Particulate embolization of a type C indirect CCF. (a) Frontal and (b) lateral projections of a right external carotid artery angiogram demonstrating dural shunts between external carotid meningeal branches and the cavernous sinus (white arrows). Microcatheter injections of two right external carotid artery pedicles (c, d) again demonstrate supply to the fistula, which were subsequently embolized with polyvinyl alcohol particles (PVA). (e) Frontal and (f) lateral projections of a right external carotid artery angiogram demonstrates occlusion of the fistula

Table 4 Endovascular treatment options for indirect carotid cavernous fistulas

9.5 Surgical Treatment

Prior to the advent of modern endovascular techniques, surgical closure of CCFs was the standard of care [11]. Early surgical treatment for these lesions consisted primarily of carotid artery sacrifice by vessel trapping [10, 11, 70]. Parkinson [71] subsequently developed a direct surgical approach to the cavernous sinus via a triangular space in the lateral sinus wall demarcated by the III and IV cranial nerves superiorly and the V and VI cranial nerves inferiorly. With the aid of circulatory arrest and induced hypothermia, he went on to use this approach to treat both direct and indirect CCF, often preserving the carotid artery [72]. Modern surgical treatment of CCFs consists of a combined extradural-intradural approach to the cavernous sinus, with disconnection of arterial feeders in the case of indirect fistulas and clipping or suture repair of fistulous rents in the case of direct lesions [73, 74]. In addition, both direct and indirect fistulas may be indirectly occluded by packing the cavernous sinus with various materials, including muscle, glue, thrombus, and wires [18, 73, 74]. Due to the associated morbidity and technical challenges of surgical repair of CCFs, as well as the success of endovascular approaches, these procedures are most often performed only after failure of endovascular treatment [64].

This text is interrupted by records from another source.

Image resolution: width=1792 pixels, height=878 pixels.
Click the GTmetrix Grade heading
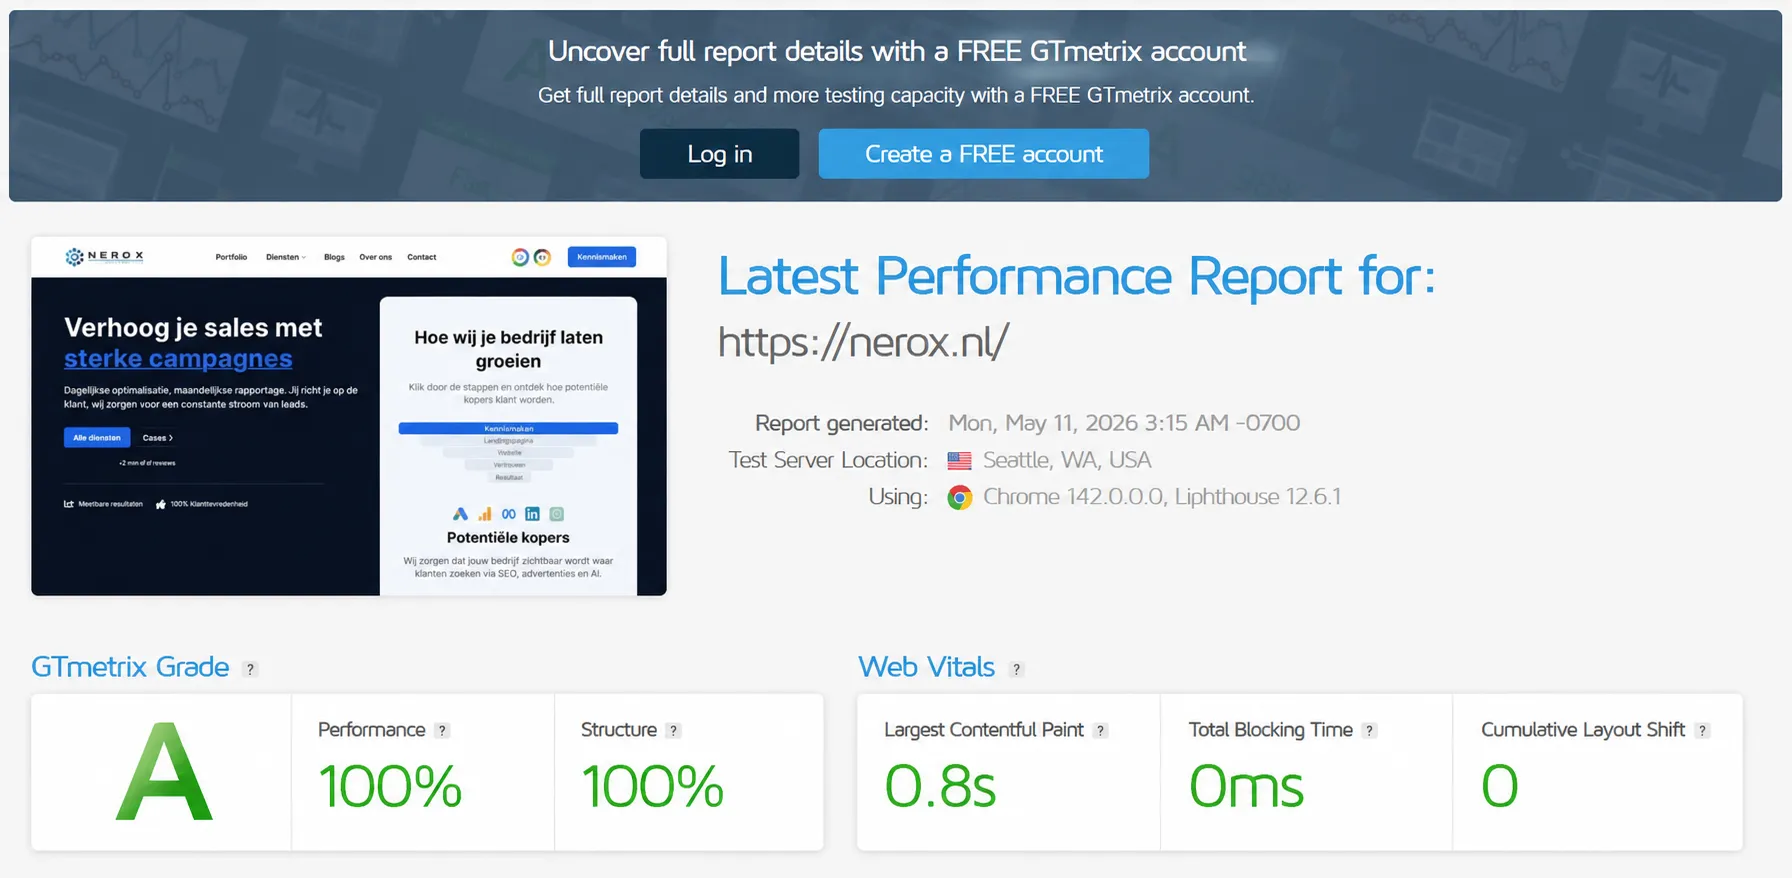click(130, 667)
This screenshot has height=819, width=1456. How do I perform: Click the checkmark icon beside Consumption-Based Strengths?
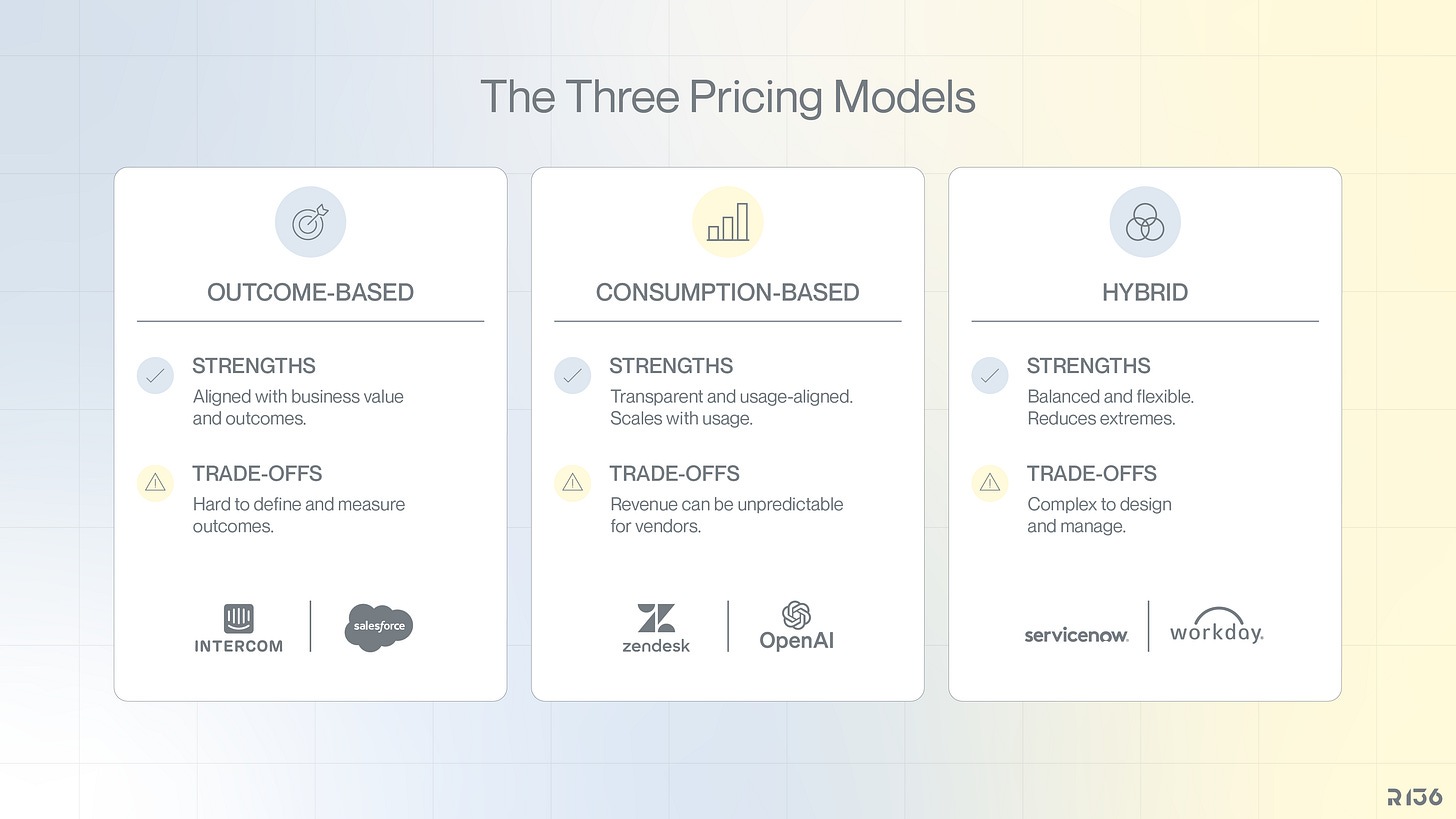tap(572, 376)
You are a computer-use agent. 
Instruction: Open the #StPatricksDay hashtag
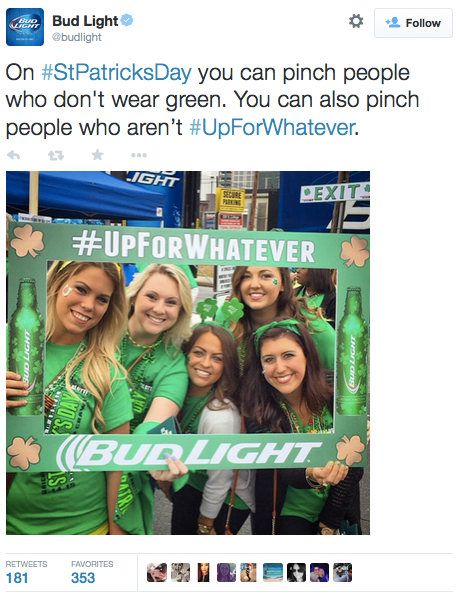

9.6 Stereotactic Radiotherapy

Several small case series have demonstrated the efficacy of stereotactic radiosurgery for the treatment of indirect, low-flow CCFs without high-risk features [7577]. Successful closure of the arteriovenous shunt has been reported between 12 and 36 months following treatment [1]. Onizuka et al. [76] reported their results of a small case series consisting of four elderly women with symptomatic indirect CCF who received stereotactic radiosurgery targeted to the compartment of the involved cavernous sinus with a marginal dose of 13–15 Gy and a maximum dose of 36–30 Gy. All four fistulas were successfully closed, and patients experienced symptom relief in 1–3 months. There were no instances of lesion recurrence or adverse events from treatment during the follow-up period [76]. Pollock et al. [77] reported similarly high rates of symptom improvement and fistula closure in 20 patients with indirect CCF (95 % and 93 %, respectively). However, stereotactic radiotherapy was supplemented by transarterial particulate embolization in 13 of these patients [77].

10 Conclusion

Carotid cavernous fistulas are complex lesions that can be challenging to diagnose and manage. A multidisciplinary approach, including neurointerventionalists, neurosurgeons, and ophthalmologists, is often required to achieve the best outcomes for patients. The benefits as well as the risks of treatment need to be carefully weighed against the natural history of these lesions, particularly low-flow, indirect fistulas. Finally, identification of high-risk features on catheter angiography, including cortical venous reflux and cavernous sinus venous varix, is essential to appropriately triage these patients.